Baseten Wants to Be the AWS of AI Inference. It Just Raised $150 Million to Try

The story of any gold rush is rarely just about the miners who strike shiny veins. It is also about those who build the roads, sell the tools and lay the tracks.

After all, for companies to get to the AI-powered future, they will likely need infrastructure that takes away the complexity of model orchestration, allowing them to concentrate on their differentiators.

“Every organization in the world is either going to become AI-first or AI-enabled,” Tuhin Srivastava, Co-founder and CEO of Baseten, said during a discussion for the PYMNTS Monday Conversation series hosted by PYMNTS CEO Karen Webster.

“As companies move toward this, you really only have one competitive advantage,” Srivastava added. “That advantage is speed. And when it comes to speed, you can only move fast if you delegate away stuff that is not core to you.”

“It’s like the card rails enabling FinTechs to build their applications on top of the existing infrastructure that’s solid, secure, global, accepted,” Webster noted, drawing an analogy to the rise of FinTech.

The parallel is apt, particularly because the companies that moved fastest in FinTech were often startups unburdened by legacy systems.

“You think about payment rails — there aren’t many of them, but they’ve established durability, value and trust,” Webster said.

This is the contest to build the rails of AI, an infrastructure layer designed to make the process of inference, or running machine learning models in real-world applications, as seamless and dependable as possible.

https://players.brightcove.net/6415959430001/ScdtaQRMq_default/index.html?videoId=6379803858112

Shift in Value From Training to Inference

The early narrative of AI revolved around training: who could afford the data centers, who could marshal the compute, who could train the biggest and most sophisticated models.
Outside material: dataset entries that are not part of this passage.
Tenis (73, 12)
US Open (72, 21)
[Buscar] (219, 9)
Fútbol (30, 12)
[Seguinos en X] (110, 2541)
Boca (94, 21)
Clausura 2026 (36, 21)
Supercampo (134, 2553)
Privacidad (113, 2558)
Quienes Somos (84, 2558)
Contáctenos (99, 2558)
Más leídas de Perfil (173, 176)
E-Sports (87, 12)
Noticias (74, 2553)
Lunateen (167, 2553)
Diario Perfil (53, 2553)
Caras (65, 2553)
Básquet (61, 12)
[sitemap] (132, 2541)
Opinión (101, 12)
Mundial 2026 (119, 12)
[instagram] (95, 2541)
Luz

That arms race continues, but training is only one chapter. Once a model is built, it must be used. Inference is where AI meets reality.

For its own part, Baseten offers an “Inference Stack” consisting of tools for deployment (Model APIs, Truss packaging, Chains), flexible deployment options (cloud, hybrid, self-hosted), support for open-source models and enterprise-grade concerns (latency, cost, reliability).

“Our biggest customers five years from now don’t exist today,” Srivastava enoted. “These companies are being founded today, and they can move fast because they don’t have decades of history weighing them down.”

But what about incumbents? Can large enterprises, with their scale and inertia, keep pace?

Webster pushed the question, noting that consumers now expect businesses to “totally get with the program.”

“They want to move fast. I even think they can move fast from a technology perspective,” said Srivastava. “Where it’s harder is justifying ROI because they’re so big — and they have more to lose with the existing customer set.”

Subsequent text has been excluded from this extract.